You could forgive Credit Suisse executives for raising a collective eyebrow when they learnt the details of their new compensation plan.

There was no sign of a return to bumper cash bonuses. Instead, they’re getting paid this year partly via an opaque fund referencing derivatives counterparty risk.

There are, of course, some pitfalls to the scheme. The underlying reference pool is confidential (although 94% is investment grade) and the tenor of the note is fairly long – nine years with a four-year call.

It also goes without saying that bankers would have preferred cash in place of such an exposure, although even some within the institution admit they would be pushed to find a better yielding asset to invest in.

But several things about CS’s innovative “PAF2” structured note point to it being a smart move. By syphoning 18% of its derivatives counterparty risk off its balance sheet, the Swiss bank should enjoy a decent chunk of capital relief under the Basel III rules. Freeing up this capital should benefit the firm in the long run, and so by extension its employees and shareholders (who are often the same people).

On the face of it, the structure also seems to align the incentives of the bank and its staff. By absorbing the first US$500m of losses, CS has a sizeable amount of skin in the game. The executives who receive the PAF2 bonus should also be encouraged to manage the bank’s counterparty risk prudently.

Under Basel III all banks are going to become increasingly capital-constrained. Innovations of this kind are only going to become more prevalent in the brave new world.

LatAm on a roll

Latin America’s bond markets are on a roll. Nine deals priced last week alone, with Brazilian steelmaker CSN in the market as IFR went to press.

Together, these transactions raised US$4.75bn, excluding CSN’s US$500m tap of its 2020s, bringing the year’s total to just under US$15.5bn. Another nine borrowers have announced mandates.

What particularly stands out is the variety on offer to investors. This year’s deals include heavyweight sovereigns such as Brazil and Mexico, as well as Colombia and Peru, high-grade quasi-sovereigns, pure corporates (both investment-grade and high-yield), financial institutions, straight bonds, subordinated bonds, perpetuals, even Basel III-compliant debt.
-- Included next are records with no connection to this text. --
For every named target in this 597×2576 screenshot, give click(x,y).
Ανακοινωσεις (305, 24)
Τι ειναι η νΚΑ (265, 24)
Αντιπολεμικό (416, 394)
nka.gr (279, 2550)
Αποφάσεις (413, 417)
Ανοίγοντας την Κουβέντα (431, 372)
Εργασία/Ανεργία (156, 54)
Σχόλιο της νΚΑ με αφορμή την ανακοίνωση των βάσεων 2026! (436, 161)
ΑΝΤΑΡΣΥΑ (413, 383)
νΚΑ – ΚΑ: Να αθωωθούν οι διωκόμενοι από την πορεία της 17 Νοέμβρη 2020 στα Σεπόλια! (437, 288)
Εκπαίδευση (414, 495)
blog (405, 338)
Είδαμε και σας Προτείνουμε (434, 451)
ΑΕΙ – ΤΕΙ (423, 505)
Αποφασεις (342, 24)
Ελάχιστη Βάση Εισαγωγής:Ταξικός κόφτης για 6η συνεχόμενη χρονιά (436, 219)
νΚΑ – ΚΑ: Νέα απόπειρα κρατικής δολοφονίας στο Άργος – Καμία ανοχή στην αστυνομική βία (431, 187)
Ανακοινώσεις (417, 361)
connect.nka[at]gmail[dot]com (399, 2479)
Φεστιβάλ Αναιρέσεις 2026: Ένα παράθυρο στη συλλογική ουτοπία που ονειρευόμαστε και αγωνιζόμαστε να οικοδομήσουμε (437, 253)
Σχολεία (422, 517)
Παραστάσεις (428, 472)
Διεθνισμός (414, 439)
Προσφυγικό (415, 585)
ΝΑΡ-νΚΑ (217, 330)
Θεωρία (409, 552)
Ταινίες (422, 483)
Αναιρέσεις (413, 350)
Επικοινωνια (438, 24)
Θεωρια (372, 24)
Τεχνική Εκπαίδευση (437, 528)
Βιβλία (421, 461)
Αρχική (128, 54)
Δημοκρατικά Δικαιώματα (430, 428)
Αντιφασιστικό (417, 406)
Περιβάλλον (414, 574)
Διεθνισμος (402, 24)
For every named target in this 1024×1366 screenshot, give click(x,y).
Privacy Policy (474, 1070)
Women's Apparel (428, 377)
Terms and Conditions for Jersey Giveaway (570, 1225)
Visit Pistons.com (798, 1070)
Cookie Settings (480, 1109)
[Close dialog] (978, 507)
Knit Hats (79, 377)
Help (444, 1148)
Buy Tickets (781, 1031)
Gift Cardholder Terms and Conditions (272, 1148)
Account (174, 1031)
Of course there are risks. Liquidity is abundant, maybe too much so. Consider Braskem’s US$250m tap of its 2021s that was 10 times oversubscribed, even though the new issue concession was just 10bp. And default rates could rise if growth stalls.

But not so long ago no one would have used the word “sophisticated” to describe Latin America’s debt capital markets. Yet that’s increasingly what they are.